> CONSIGNA A:
Indica si cada afirmación concuerda con la sección del documento que sigue y responde sí o no, citando textualmente las palabras que lo deciden: (i) según Millás, la síntesis de la doctrina liberal es «¡sálvese quien pueda!»; (ii) el paro femenino es inferior al masculino; (iii) el gobierno autonómico de Madrid ha privatizado la sanidad.

> SECCIÓN DEL DOCUMENTO:
╔══

Aído y lo intolerable, Millás y la salvación
Doña Bibiana Aído, ministra de Igualdad, proclama en Expansión:«resulta intolerable que las mujeres cobren un 20% menos que los hombres por realizar el mismo trabajo». El escritor Juan José Millás asegura en El País que Esperanza Aguirre privatiza «todo lo público» y que la «síntesis de la doctrina liberal es: ¡sálvese quien pueda!».
Los socialistas suelen presumir de defender la libertad, pero su teoría y su práctica indican que están dispuestos a recortar la libertad en aras de otros valores, como por ejemplo la igualdad socialista, es decir, la igualdad no ante la ley sino mediante la ley. Esta igualdad es hostil a la libertad, y cabe inscribirla junto a la igualdad de Procusto o la de quienes gobernaban la granja de Orwell.
La señora Aído legitima su proceder presentándolo como reparación de un agravio moral pero, en este caso como en tantos otros, la moralina socialista se basa en argumentos poco convincentes. Si las mujeres cobraran un 20% menos que los hombres por realizar el mismo trabajo, el paro femenino habría desaparecido, porque los empresarios, a quienes no cabe suponer socavando su propio interés, se habrían apresurado a contratar a todas las mujeres para incrementar sus beneficios, obteniendo la misma producción con un coste un 20% menor, que es lo que el razonamiento de la señora ministra induce a concluir. Como esto no ha sucedido, como lo que sucede en realidad es que el paro femenino es superior al masculino, hay algo que no encaja en las teorías de doña Bibiana, quizá porque no están pensadas para explicar lo que sucede, sino para justificar la coerción destinada a que los que son más iguales que otros impongan sus progresistas nociones de igualdad a expensas de la libertad de todos.
Y a expensas de la realidad escribe Juan José Millás, porque es obvio que el gobierno autonómico de Madrid no ha privatizado todo lo público y desde luego no ha privatizado la sanidad, que sigue financiándose con lo contrario de la privatización, es decir, con impuestos. El mismo absurdo afecta a la consabida distorsión del liberalismo como una doctrina basada en la ignorancia del prójimo. Todos los textos de los autores liberales van en el sentido opuesto, porque defienden la centralidad de los contratos voluntarios, que son claramente contradictorios con el aislamiento individualista y antisocial del sálvese quien pueda. La constatación reiterada de estas false-dades permite alumbrar la hipótesis de que, como es patente que no reflejan la realidad de las cosas, quizá lo hagan sobre la ideología o la dialéctica de quienes las propagan. En palabras de Groucho Marx: «oiga, señora, ¿a quién va usted a creer, a mí o a sus propios ojos?».

╚══

> CONSIGNA B:
Por favor, transcribe sin cambios el tramo de las filas que empieza en la línea que contiene "This screenshot has height=896, width=1341." y llega hasta la última fila, con ambos extremos incluidos.

> MATERIAL PROPORCIONADO:
╔══

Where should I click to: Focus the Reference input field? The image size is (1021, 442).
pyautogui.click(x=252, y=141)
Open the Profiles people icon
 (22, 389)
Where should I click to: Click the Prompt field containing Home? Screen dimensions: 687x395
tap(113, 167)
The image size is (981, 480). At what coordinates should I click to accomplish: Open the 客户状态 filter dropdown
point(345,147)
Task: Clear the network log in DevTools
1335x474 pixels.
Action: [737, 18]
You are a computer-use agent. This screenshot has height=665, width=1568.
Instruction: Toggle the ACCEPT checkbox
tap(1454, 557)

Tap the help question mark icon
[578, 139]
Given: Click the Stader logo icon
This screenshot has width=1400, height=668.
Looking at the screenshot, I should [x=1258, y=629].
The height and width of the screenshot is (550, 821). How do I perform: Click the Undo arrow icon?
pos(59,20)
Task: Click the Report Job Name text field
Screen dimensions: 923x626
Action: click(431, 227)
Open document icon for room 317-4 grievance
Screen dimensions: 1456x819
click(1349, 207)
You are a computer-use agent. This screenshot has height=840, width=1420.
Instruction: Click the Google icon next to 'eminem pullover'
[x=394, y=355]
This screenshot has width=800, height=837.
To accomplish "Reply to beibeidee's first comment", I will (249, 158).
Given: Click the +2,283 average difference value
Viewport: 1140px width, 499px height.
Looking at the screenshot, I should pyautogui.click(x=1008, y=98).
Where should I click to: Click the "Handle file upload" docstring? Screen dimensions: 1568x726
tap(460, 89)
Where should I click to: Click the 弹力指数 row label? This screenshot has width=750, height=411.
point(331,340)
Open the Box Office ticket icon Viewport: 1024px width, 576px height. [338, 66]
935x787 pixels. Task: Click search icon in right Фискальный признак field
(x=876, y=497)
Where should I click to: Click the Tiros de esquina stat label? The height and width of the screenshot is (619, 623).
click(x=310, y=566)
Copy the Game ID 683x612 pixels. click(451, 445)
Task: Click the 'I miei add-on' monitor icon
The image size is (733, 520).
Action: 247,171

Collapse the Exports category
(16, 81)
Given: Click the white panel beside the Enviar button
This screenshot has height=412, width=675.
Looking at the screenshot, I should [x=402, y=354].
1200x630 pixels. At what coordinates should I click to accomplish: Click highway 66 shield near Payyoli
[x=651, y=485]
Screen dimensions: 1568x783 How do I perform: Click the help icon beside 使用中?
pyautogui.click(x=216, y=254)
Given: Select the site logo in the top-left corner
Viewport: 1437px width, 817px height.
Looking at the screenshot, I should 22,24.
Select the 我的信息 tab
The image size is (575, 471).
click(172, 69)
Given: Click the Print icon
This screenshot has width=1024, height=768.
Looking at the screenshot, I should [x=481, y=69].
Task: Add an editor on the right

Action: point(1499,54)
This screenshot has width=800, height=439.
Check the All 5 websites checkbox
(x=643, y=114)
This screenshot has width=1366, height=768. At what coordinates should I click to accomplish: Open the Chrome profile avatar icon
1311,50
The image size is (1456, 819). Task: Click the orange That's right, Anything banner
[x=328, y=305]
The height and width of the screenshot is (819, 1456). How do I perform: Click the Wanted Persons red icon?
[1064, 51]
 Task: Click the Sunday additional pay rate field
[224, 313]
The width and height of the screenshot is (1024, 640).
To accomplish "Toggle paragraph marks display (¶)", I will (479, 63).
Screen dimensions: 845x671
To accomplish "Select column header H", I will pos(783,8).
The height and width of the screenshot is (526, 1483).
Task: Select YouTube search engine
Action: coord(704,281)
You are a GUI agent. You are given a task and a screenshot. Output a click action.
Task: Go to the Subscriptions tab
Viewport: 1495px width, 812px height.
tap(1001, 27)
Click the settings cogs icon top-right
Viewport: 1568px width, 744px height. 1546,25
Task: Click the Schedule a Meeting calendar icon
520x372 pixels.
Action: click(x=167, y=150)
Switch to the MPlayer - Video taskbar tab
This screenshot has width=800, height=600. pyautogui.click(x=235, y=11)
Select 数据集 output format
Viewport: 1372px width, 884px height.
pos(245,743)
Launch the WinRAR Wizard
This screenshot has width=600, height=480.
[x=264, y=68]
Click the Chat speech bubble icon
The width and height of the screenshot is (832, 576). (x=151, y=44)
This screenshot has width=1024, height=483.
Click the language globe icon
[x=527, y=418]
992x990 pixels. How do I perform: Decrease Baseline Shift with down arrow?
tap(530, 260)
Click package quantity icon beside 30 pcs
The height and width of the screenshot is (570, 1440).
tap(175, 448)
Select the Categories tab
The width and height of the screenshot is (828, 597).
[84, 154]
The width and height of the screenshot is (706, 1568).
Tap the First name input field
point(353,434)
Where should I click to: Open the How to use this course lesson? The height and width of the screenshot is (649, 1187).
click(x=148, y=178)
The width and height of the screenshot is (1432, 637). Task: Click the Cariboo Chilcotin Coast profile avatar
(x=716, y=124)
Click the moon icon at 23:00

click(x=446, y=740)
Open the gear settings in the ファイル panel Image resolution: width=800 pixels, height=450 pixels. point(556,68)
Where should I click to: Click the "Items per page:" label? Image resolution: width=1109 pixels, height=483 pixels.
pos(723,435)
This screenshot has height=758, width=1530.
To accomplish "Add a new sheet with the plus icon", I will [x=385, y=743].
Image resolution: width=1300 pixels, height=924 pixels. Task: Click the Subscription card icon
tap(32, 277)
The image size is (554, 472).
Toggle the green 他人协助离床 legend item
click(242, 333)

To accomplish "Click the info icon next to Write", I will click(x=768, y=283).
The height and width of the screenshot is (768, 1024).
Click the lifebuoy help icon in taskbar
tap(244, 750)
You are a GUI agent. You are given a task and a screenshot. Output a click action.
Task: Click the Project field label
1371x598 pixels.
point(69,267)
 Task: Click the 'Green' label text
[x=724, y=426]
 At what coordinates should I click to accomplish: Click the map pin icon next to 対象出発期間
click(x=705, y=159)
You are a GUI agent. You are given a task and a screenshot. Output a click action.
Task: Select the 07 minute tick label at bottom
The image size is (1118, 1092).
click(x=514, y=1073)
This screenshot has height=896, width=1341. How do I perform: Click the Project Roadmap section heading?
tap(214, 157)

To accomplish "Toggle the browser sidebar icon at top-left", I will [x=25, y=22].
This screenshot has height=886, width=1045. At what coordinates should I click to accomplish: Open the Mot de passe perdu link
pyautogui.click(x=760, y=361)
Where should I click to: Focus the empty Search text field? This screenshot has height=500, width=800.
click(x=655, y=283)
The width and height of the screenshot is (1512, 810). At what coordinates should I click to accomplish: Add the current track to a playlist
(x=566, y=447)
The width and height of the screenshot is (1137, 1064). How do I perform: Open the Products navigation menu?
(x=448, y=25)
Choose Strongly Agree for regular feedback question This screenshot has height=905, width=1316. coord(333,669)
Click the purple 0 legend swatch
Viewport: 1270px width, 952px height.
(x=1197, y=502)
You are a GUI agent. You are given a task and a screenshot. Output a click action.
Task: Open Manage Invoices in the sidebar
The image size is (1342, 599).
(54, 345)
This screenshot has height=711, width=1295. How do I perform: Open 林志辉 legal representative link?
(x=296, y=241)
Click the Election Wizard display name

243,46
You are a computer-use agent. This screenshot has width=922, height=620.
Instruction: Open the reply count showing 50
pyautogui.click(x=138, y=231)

╚══

> RESPUESTA COMPLETA A:
(i) Sí: «síntesis de la doctrina liberal es: ¡sálvese quien pueda!».
(ii) No: «el paro femenino es superior al masculino».
(iii) No: «desde luego no ha privatizado la sanidad».

> RESPUESTA COMPLETA B:
This screenshot has height=896, width=1341. How do I perform: Click the Project Roadmap section heading?
tap(214, 157)

To accomplish "Toggle the browser sidebar icon at top-left", I will [x=25, y=22].
This screenshot has height=886, width=1045. At what coordinates should I click to accomplish: Open the Mot de passe perdu link
pyautogui.click(x=760, y=361)
Where should I click to: Focus the empty Search text field? This screenshot has height=500, width=800.
click(x=655, y=283)
The width and height of the screenshot is (1512, 810). At what coordinates should I click to accomplish: Add the current track to a playlist
(x=566, y=447)
The width and height of the screenshot is (1137, 1064). How do I perform: Open the Products navigation menu?
(x=448, y=25)
Choose Strongly Agree for regular feedback question This screenshot has height=905, width=1316. coord(333,669)
Click the purple 0 legend swatch
Viewport: 1270px width, 952px height.
(x=1197, y=502)
You are a GUI agent. You are given a task and a screenshot. Output a click action.
Task: Open Manage Invoices in the sidebar
The image size is (1342, 599).
(54, 345)
This screenshot has height=711, width=1295. How do I perform: Open 林志辉 legal representative link?
(x=296, y=241)
Click the Election Wizard display name

243,46
You are a computer-use agent. This screenshot has width=922, height=620.
Instruction: Open the reply count showing 50
pyautogui.click(x=138, y=231)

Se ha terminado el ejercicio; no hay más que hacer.